Monday was the first day of school for all K-12 students in Hopewell Public Schools. Hopewell is the first in Virginia to resume classes districtwide for the next school year and the first to launch a districtwide year-round school schedule.

A mixture of nervousness and excitement was a common theme among students entering the school building for class, including Jadaysha Watler - who is starting her freshman year at Hopewell High School.

“I’m nervous, I’m scared that I’m going to get lost today because I don’t really know the school like that,” Watler said. “I’m really excited, happy to make friends and meet the teachers.”

Freshman Gabriel Gore is also nervous, but eager to see his friends for the first time in a year.

“With the virtual [classes] I couldn’t give my friends a hug or a high-five,” Gore said.

The district adopted its own COVID protocols ahead of new guidance the state announced last week. Despite the state’s decision not to mandate masks, Hopewell is requiring masks for all students while indoors regardless of their vaccination status. They have special masks for activities like band and have face shields on hand, too, if students and staff prefer to wear them.

“I feel very, very strongly that until our children have access to the vaccine, we’ve gotta be safe,” said Melody Hackney, Superintendent for Hopewell City Public Schools.  “And we’d rather be safe than sorry.”

sign about social distancing
Photo: Crixell Matthews/VPM News

Hopewell is also requiring social distancing: six feet between staff and students and three feet between students.

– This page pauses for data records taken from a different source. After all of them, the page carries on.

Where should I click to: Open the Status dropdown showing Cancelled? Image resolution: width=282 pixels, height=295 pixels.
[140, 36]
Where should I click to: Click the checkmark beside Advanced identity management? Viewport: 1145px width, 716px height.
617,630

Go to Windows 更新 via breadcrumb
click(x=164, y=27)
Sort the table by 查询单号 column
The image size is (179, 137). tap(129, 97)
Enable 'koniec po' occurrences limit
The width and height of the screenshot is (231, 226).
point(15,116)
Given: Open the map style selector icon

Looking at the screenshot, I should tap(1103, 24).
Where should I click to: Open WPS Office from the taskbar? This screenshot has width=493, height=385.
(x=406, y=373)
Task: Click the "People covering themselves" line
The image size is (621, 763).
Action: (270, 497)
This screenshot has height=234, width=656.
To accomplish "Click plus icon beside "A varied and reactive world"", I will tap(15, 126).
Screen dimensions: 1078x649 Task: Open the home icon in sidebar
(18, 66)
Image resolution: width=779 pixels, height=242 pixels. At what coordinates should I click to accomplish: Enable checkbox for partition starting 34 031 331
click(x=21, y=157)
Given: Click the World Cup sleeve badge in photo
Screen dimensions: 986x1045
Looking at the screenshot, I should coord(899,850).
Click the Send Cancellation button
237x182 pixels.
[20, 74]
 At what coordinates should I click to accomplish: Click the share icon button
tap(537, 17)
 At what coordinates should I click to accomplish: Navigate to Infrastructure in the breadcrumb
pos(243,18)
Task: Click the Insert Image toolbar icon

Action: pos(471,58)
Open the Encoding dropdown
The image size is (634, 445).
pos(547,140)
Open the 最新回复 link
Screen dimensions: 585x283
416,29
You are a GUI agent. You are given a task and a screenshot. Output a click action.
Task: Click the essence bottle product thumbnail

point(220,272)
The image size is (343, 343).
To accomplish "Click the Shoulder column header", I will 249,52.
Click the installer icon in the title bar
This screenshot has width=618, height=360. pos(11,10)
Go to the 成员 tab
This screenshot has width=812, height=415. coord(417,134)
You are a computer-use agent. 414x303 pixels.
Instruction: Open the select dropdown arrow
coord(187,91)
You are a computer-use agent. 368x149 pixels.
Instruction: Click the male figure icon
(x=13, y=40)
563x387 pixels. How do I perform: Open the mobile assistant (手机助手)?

Students will have assigned seats in the cafeteria, although they get to choose that seat.

“We don’t want to put kids somewhere where they really don’t want to be,” Hopewell High School assistant principal Larry Cherry said. “It’s going to take some getting used to for the kids, because lunch is a time that we know they want to communicate with their friends and socialize. We’re just going to put some structure to it.”

Cherry said the school is holding six 20-minute lunches instead of three longer lunches, so fewer students are in the cafeteria at the same time.  What lunches look like may vary from school to school in the district, with some requiring students to eat lunches in classrooms according to district spokesperson Byron Davis.

“I had it already on the board: wherever you decide to sit today, this is going to be your seat for the semester,” said Tara Henry, a special education teacher at Hopewell High School. “They were just standing for a minute and so I said, ‘OK, I understand you want to wait and see who shows up.’”

Assistant Superintendent for Instruction Jay McClain says he expects other local districts to keep a close eye on them while planning for the transition back to in-person classes.

“There’s going to be folks kind of seeing how things are going in Hopewell, and if there are things that are able to apply when they have their students back,” McClain said.

Editor's note: This article was updated to clarify that students may select their assigned seats.